Además, ¿donde había estado la noche del incendio, cuando se perdió entre el gentío que huía? Ella aseguraba que la habían trasladado sin sentido a un hospital, donde había quedado ingresada toda la noche, pero ¿era cierto? A la mañana siguiente Ludwig recordaba haberse despertado destrozado y con dolor de cabeza producto de la intoxicación por humo y el estrés pasado, mientras que Martha, cuando apareció, llegó fresca como una rosa.

Los celos lo atormentaban como nunca antes lo habían hecho. Al igual que el incendio del palacio de la música había comenzado con un pequeño foco de luego, extendiéndose rápidamente hasta devorarlo todo, los celos empezaron a consumirlo. Ya ponía en duda cualquier cosa que su amante le había contado y, atormentándose, cada vez se exaltaba más.

Marcó el número del móvil de Martha. Una voz grabada le informaba de que el teléfono marcado estaba fuera de cobertura. Enfadado, aguardó su llegada hasta media tarde, como un león enjaulado, sin que ésta hiciese acto de presencia.

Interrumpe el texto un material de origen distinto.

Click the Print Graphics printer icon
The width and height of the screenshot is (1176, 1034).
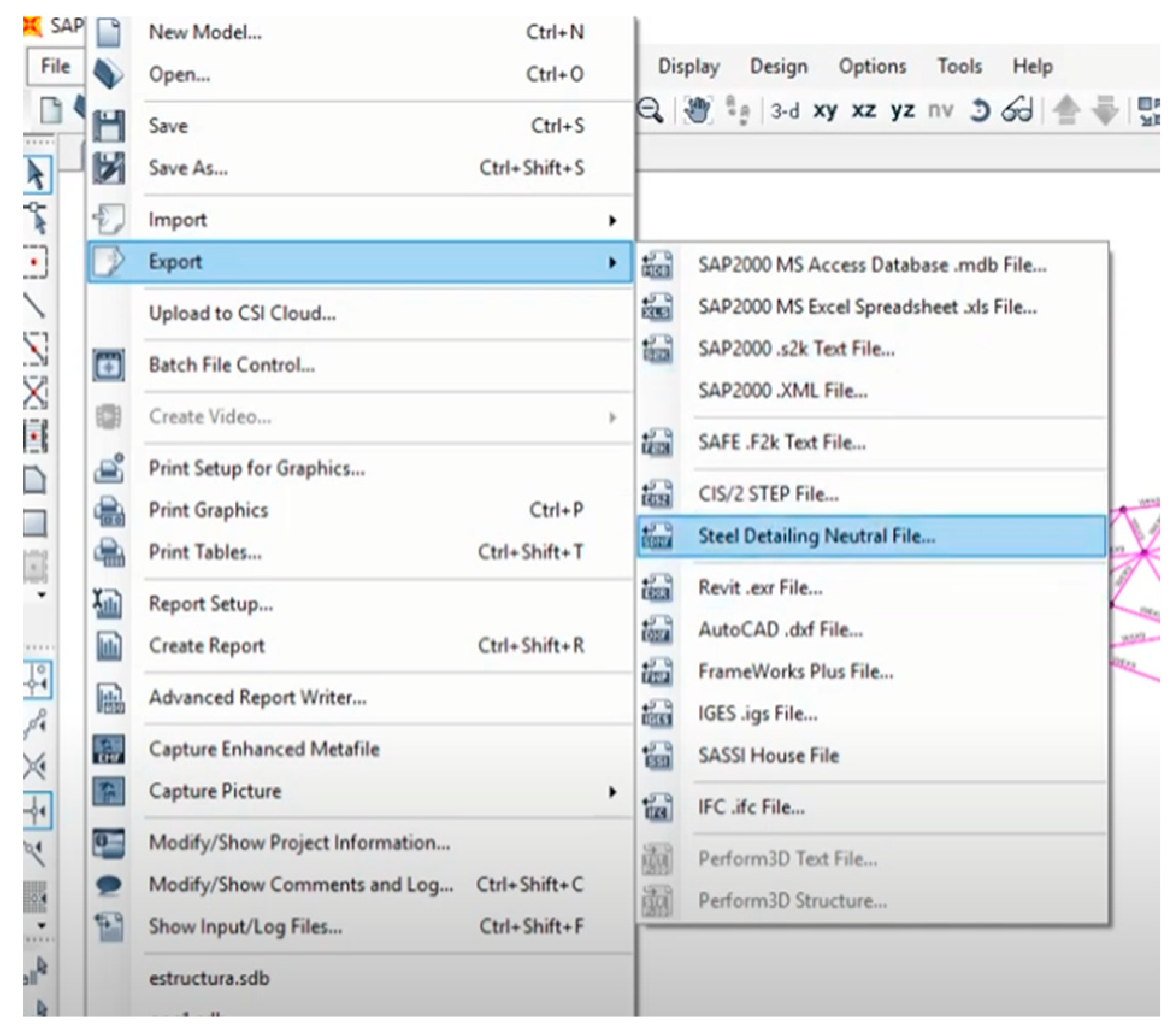(x=109, y=511)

Decidió que no podía quedarse allí encerrado esperando a ver qué sucedía. Se vistió y, seguido por los alarmados escoltas, que lo vieron salir del apartamento hecho una furia, tomó el ascensor y bajó a la planta baja, donde el portero limpiaba los cristales del portal a pesar de ser domingo.

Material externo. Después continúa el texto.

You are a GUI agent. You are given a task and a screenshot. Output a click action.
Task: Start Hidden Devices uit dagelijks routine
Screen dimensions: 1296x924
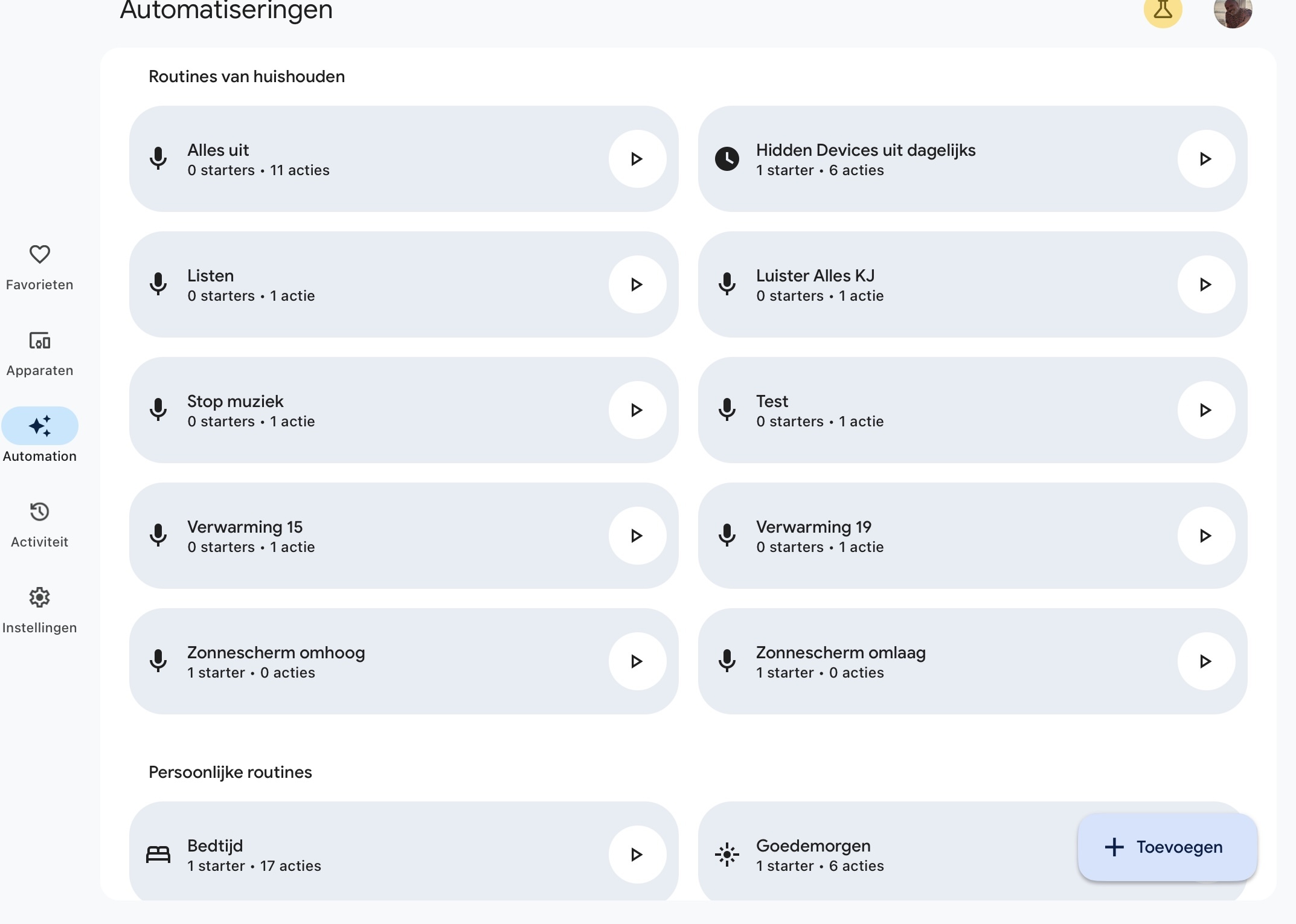[x=1206, y=159]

—Buenas tardes —saludó Ludwig—. ¿No habrá visto hoy por casualidad a la señorita Mazowiecki?

—No señor, no la he visto —contestó el hombrecillo, un viejito que había pasado ya la edad de jubilación pero que se aburría en casa y continuaba con su labor para sentirse útil, algo que los vecinos toleraban de buena gana—. Pero mi mujer, que sufre insomnio la pobre, me ha comentado, cuando me he levantado, que la ha visto desde la ventana salir muy pronto. Sobre las seis más o menos. Parecía ir con prisa, eso es lo que me ha dicho.

—No le habrá dicho hacia dónde se dirigía, ¿verdad? —preguntó sin mucha fe, Ludwig. ¿Qué más daba que hubiese ido para la derecha que para la izquierda?

—Me ha comentado mi señora —contestó el anciano, deseoso de colaborar con aquel caballero tan importante que necesitaba escolta—, que ha cruzado la calle y llamado a un taxi.

—¿Un taxi, eh?

—Eso me ha dicho.

Ludwig dio las gracias al portero y salió pensativo a la calle, ajeno a las maniobras profesionales de sus guardaespaldas, que peinaban con la mirada la calle para detectar cualquier peligro. Sumido en negros presagios, entró en la cafetería de enfrente y pidió una cerveza y el listín telefónico.

Sentado a una mesa, en un rincón, examinó la guía de teléfonos. Había varias compañías de taxis. Probó a marcar el primer número.

—Central de taxis Hermanos Schuschnigg —contestó una voz femenina—. Buenas tardes, ¿en qué puedo ayudarlo?

—Buenas tardes —contestó Ludwig—. ¿Me podría decir por favor si esta mañana han recogido a una mujer cerca de la catedral de San Esteban, sobre las seis de la mañana?